(Data to process)
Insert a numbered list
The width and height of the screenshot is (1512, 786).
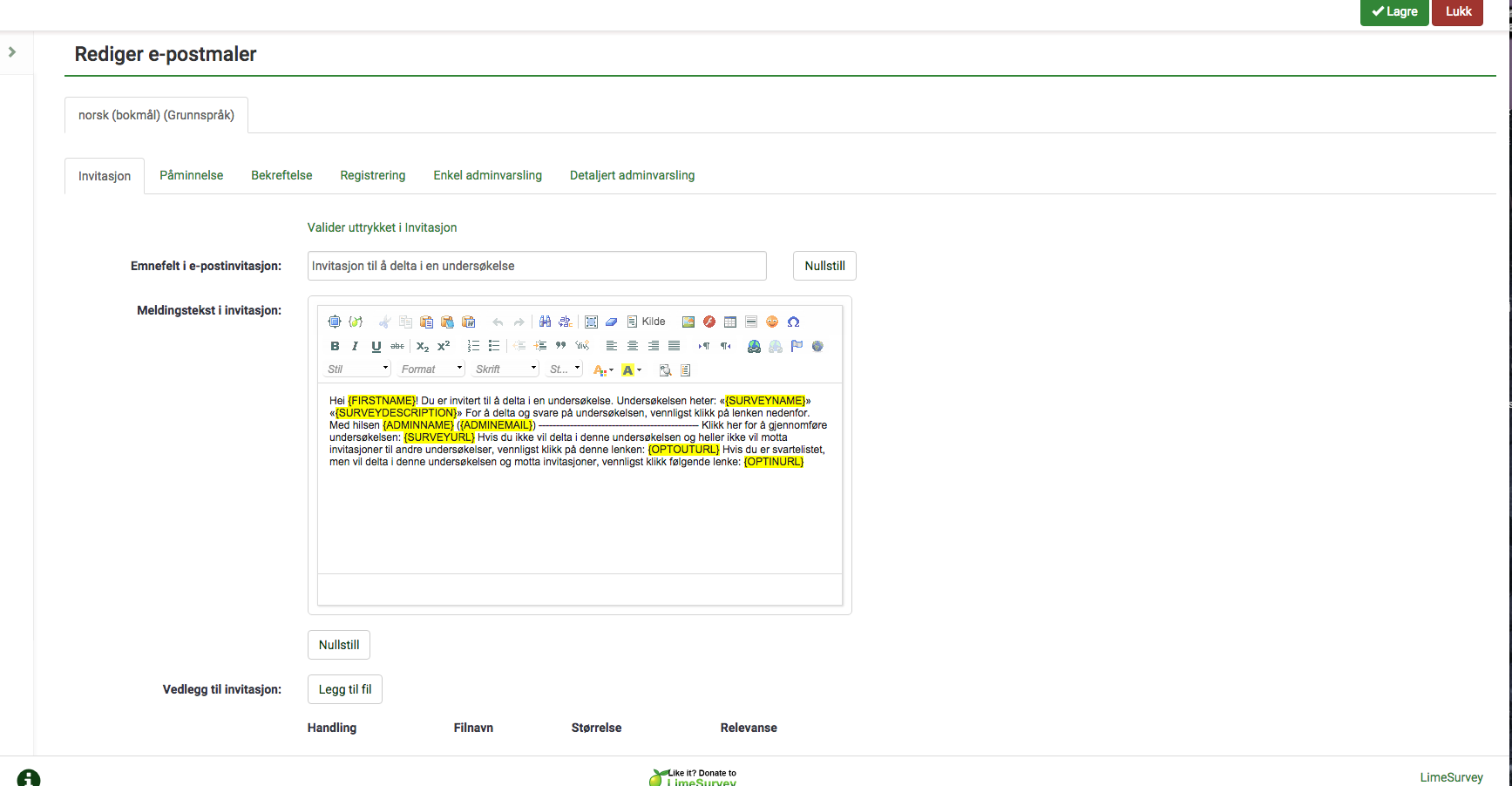click(473, 346)
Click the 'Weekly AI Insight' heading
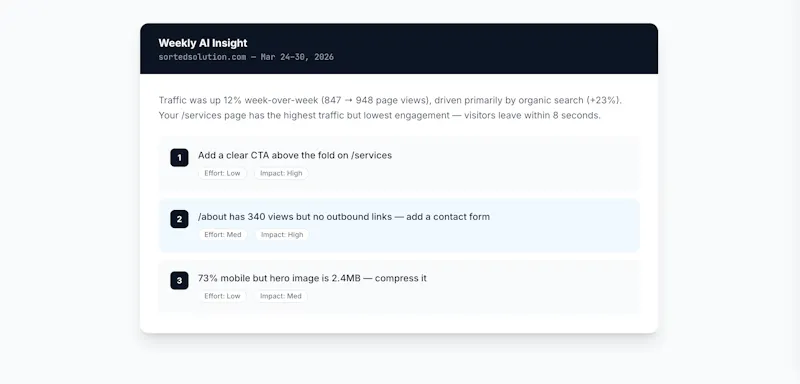800x384 pixels. [203, 43]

(Exercise aim)
Leave out the pictures and output the rest of the records exactly.

(Reply)
Insert a numbered list
The width and height of the screenshot is (1512, 786).
click(473, 346)
Click the 'Weekly AI Insight' heading
800x384 pixels. [203, 43]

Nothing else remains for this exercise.